[Pixel coordinate grounding data]
• • • • •
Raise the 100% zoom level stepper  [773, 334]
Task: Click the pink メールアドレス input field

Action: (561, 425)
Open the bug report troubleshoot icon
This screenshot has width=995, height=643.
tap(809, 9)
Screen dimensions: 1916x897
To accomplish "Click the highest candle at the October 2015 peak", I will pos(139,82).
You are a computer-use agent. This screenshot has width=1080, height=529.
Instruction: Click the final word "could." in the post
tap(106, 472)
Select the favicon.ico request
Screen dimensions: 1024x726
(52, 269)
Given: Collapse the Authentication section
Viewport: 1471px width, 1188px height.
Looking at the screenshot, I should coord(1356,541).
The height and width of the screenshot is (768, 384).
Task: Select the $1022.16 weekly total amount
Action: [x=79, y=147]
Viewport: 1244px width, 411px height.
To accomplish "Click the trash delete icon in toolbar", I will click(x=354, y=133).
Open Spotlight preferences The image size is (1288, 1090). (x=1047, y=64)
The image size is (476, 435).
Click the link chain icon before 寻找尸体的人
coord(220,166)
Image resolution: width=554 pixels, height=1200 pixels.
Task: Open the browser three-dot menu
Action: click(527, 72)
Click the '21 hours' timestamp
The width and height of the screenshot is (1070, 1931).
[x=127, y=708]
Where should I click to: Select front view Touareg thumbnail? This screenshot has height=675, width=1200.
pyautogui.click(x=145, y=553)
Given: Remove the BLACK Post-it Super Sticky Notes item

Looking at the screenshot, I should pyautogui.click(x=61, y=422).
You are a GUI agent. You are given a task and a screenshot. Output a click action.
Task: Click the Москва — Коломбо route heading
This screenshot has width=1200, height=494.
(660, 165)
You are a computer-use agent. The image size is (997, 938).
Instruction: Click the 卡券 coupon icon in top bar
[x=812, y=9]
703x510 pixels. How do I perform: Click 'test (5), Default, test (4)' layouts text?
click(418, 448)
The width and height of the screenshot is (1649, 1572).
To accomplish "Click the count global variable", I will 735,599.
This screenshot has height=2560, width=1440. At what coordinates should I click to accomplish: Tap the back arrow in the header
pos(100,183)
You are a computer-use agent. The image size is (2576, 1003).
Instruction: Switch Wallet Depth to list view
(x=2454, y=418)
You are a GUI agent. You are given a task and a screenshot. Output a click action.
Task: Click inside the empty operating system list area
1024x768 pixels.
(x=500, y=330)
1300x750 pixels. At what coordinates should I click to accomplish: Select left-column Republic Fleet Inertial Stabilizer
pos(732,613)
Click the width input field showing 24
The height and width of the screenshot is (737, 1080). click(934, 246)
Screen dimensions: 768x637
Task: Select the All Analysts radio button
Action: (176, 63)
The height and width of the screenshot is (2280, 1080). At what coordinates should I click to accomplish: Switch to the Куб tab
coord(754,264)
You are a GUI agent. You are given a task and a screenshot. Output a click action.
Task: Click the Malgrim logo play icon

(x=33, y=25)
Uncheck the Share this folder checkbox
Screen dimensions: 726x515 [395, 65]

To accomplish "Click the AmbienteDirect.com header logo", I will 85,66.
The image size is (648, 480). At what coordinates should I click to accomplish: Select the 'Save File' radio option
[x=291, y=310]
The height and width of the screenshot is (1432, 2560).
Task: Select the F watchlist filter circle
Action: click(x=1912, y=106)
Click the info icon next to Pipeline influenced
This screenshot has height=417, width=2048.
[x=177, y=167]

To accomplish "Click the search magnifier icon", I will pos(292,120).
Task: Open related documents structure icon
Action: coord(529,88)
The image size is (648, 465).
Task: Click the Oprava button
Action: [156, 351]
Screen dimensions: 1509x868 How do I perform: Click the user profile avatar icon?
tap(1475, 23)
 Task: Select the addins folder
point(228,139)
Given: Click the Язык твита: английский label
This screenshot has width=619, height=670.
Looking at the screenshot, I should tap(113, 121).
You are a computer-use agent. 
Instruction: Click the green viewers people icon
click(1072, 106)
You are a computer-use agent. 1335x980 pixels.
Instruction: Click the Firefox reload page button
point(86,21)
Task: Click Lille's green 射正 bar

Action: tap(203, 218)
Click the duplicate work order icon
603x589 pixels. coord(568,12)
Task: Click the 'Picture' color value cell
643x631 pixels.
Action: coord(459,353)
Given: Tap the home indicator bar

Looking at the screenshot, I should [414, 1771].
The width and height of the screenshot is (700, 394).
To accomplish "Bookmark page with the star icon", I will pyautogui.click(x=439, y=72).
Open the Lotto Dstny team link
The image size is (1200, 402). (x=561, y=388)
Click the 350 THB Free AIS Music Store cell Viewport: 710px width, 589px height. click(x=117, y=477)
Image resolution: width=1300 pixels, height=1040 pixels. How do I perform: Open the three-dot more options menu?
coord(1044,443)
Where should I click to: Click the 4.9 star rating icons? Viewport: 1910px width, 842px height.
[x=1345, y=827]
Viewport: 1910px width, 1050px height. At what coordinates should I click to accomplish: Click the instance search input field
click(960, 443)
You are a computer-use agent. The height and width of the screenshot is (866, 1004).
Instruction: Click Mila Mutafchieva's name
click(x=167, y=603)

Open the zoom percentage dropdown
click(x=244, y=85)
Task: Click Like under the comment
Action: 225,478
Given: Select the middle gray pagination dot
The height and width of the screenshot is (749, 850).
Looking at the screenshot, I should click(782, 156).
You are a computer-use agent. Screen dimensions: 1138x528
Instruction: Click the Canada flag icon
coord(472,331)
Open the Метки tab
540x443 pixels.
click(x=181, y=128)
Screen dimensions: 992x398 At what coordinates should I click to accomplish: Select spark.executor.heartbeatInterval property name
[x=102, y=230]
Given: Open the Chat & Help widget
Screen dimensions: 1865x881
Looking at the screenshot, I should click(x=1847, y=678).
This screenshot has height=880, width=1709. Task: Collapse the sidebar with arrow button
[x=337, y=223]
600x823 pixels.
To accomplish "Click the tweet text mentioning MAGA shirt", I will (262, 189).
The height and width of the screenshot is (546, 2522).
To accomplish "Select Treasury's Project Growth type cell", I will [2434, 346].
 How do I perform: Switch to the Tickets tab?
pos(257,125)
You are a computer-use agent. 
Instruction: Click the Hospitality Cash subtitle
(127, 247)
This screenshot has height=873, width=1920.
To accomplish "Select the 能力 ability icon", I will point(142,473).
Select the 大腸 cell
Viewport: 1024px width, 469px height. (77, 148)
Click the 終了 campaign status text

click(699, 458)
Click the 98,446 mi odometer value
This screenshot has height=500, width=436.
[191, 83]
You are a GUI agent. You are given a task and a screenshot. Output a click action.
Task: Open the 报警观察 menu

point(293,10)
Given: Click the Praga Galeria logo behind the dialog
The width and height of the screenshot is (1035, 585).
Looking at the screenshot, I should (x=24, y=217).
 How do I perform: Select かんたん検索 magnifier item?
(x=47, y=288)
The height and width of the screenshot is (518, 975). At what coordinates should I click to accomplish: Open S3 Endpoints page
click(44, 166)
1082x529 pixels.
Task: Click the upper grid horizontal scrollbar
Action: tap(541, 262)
• • • • •
» Problem requirements:
Reproduce every record exactly, line by line.

» Written answer:
Raise the 100% zoom level stepper  [773, 334]
Task: Click the pink メールアドレス input field

Action: (561, 425)
Open the bug report troubleshoot icon
This screenshot has width=995, height=643.
tap(809, 9)
Screen dimensions: 1916x897
To accomplish "Click the highest candle at the October 2015 peak", I will pos(139,82).
You are a computer-use agent. This screenshot has width=1080, height=529.
Instruction: Click the final word "could." in the post
tap(106, 472)
Select the favicon.ico request
Screen dimensions: 1024x726
(52, 269)
Given: Collapse the Authentication section
Viewport: 1471px width, 1188px height.
Looking at the screenshot, I should coord(1356,541).
The height and width of the screenshot is (768, 384).
Task: Select the $1022.16 weekly total amount
Action: [x=79, y=147]
Viewport: 1244px width, 411px height.
To accomplish "Click the trash delete icon in toolbar", I will click(x=354, y=133).
Open Spotlight preferences The image size is (1288, 1090). (x=1047, y=64)
The image size is (476, 435).
Click the link chain icon before 寻找尸体的人
coord(220,166)
Image resolution: width=554 pixels, height=1200 pixels.
Task: Open the browser three-dot menu
Action: click(527, 72)
Click the '21 hours' timestamp
The width and height of the screenshot is (1070, 1931).
[x=127, y=708]
Where should I click to: Select front view Touareg thumbnail? This screenshot has height=675, width=1200.
pyautogui.click(x=145, y=553)
Given: Remove the BLACK Post-it Super Sticky Notes item

Looking at the screenshot, I should pyautogui.click(x=61, y=422).
You are a GUI agent. You are given a task and a screenshot. Output a click action.
Task: Click the Москва — Коломбо route heading
This screenshot has width=1200, height=494.
(660, 165)
You are a computer-use agent. The image size is (997, 938).
Instruction: Click the 卡券 coupon icon in top bar
[x=812, y=9]
703x510 pixels. How do I perform: Click 'test (5), Default, test (4)' layouts text?
click(418, 448)
The width and height of the screenshot is (1649, 1572).
To accomplish "Click the count global variable", I will 735,599.
This screenshot has height=2560, width=1440. At what coordinates should I click to accomplish: Tap the back arrow in the header
pos(100,183)
You are a computer-use agent. The image size is (2576, 1003).
Instruction: Switch Wallet Depth to list view
(x=2454, y=418)
You are a GUI agent. You are given a task and a screenshot. Output a click action.
Task: Click inside the empty operating system list area
1024x768 pixels.
(x=500, y=330)
1300x750 pixels. At what coordinates should I click to accomplish: Select left-column Republic Fleet Inertial Stabilizer
pos(732,613)
Click the width input field showing 24
The height and width of the screenshot is (737, 1080). click(934, 246)
Screen dimensions: 768x637
Task: Select the All Analysts radio button
Action: (176, 63)
The height and width of the screenshot is (2280, 1080). At what coordinates should I click to accomplish: Switch to the Куб tab
coord(754,264)
You are a GUI agent. You are given a task and a screenshot. Output a click action.
Task: Click the Malgrim logo play icon

(x=33, y=25)
Uncheck the Share this folder checkbox
Screen dimensions: 726x515 [395, 65]

To accomplish "Click the AmbienteDirect.com header logo", I will 85,66.
The image size is (648, 480). At what coordinates should I click to accomplish: Select the 'Save File' radio option
[x=291, y=310]
The height and width of the screenshot is (1432, 2560).
Task: Select the F watchlist filter circle
Action: click(x=1912, y=106)
Click the info icon next to Pipeline influenced
This screenshot has height=417, width=2048.
[x=177, y=167]

To accomplish "Click the search magnifier icon", I will pos(292,120).
Task: Open related documents structure icon
Action: coord(529,88)
The image size is (648, 465).
Task: Click the Oprava button
Action: [156, 351]
Screen dimensions: 1509x868 How do I perform: Click the user profile avatar icon?
tap(1475, 23)
 Task: Select the addins folder
point(228,139)
Given: Click the Язык твита: английский label
This screenshot has width=619, height=670.
Looking at the screenshot, I should tap(113, 121).
You are a computer-use agent. 
Instruction: Click the green viewers people icon
click(1072, 106)
You are a computer-use agent. 1335x980 pixels.
Instruction: Click the Firefox reload page button
point(86,21)
Task: Click Lille's green 射正 bar

Action: tap(203, 218)
Click the duplicate work order icon
603x589 pixels. coord(568,12)
Task: Click the 'Picture' color value cell
643x631 pixels.
Action: coord(459,353)
Given: Tap the home indicator bar

Looking at the screenshot, I should [414, 1771].
The width and height of the screenshot is (700, 394).
To accomplish "Bookmark page with the star icon", I will pyautogui.click(x=439, y=72).
Open the Lotto Dstny team link
The image size is (1200, 402). (x=561, y=388)
Click the 350 THB Free AIS Music Store cell Viewport: 710px width, 589px height. click(x=117, y=477)
Image resolution: width=1300 pixels, height=1040 pixels. How do I perform: Open the three-dot more options menu?
coord(1044,443)
Where should I click to: Click the 4.9 star rating icons? Viewport: 1910px width, 842px height.
[x=1345, y=827]
Viewport: 1910px width, 1050px height. At what coordinates should I click to accomplish: Click the instance search input field
click(960, 443)
You are a computer-use agent. The height and width of the screenshot is (866, 1004).
Instruction: Click Mila Mutafchieva's name
click(x=167, y=603)

Open the zoom percentage dropdown
click(x=244, y=85)
Task: Click Like under the comment
Action: 225,478
Given: Select the middle gray pagination dot
The height and width of the screenshot is (749, 850).
Looking at the screenshot, I should click(782, 156).
You are a computer-use agent. Screen dimensions: 1138x528
Instruction: Click the Canada flag icon
coord(472,331)
Open the Метки tab
540x443 pixels.
click(x=181, y=128)
Screen dimensions: 992x398 At what coordinates should I click to accomplish: Select spark.executor.heartbeatInterval property name
[x=102, y=230]
Given: Open the Chat & Help widget
Screen dimensions: 1865x881
Looking at the screenshot, I should click(x=1847, y=678).
This screenshot has height=880, width=1709. Task: Collapse the sidebar with arrow button
[x=337, y=223]
600x823 pixels.
To accomplish "Click the tweet text mentioning MAGA shirt", I will (262, 189).
The height and width of the screenshot is (546, 2522).
To accomplish "Select Treasury's Project Growth type cell", I will [2434, 346].
 How do I perform: Switch to the Tickets tab?
pos(257,125)
You are a computer-use agent. 
Instruction: Click the Hospitality Cash subtitle
(127, 247)
This screenshot has height=873, width=1920.
To accomplish "Select the 能力 ability icon", I will point(142,473).
Select the 大腸 cell
Viewport: 1024px width, 469px height. (77, 148)
Click the 終了 campaign status text

click(699, 458)
Click the 98,446 mi odometer value
This screenshot has height=500, width=436.
[191, 83]
You are a GUI agent. You are given a task and a screenshot. Output a click action.
Task: Open the 报警观察 menu

point(293,10)
Given: Click the Praga Galeria logo behind the dialog
The width and height of the screenshot is (1035, 585).
Looking at the screenshot, I should (x=24, y=217).
 How do I perform: Select かんたん検索 magnifier item?
(x=47, y=288)
The height and width of the screenshot is (518, 975). At what coordinates should I click to accomplish: Open S3 Endpoints page
click(44, 166)
1082x529 pixels.
Task: Click the upper grid horizontal scrollbar
Action: tap(541, 262)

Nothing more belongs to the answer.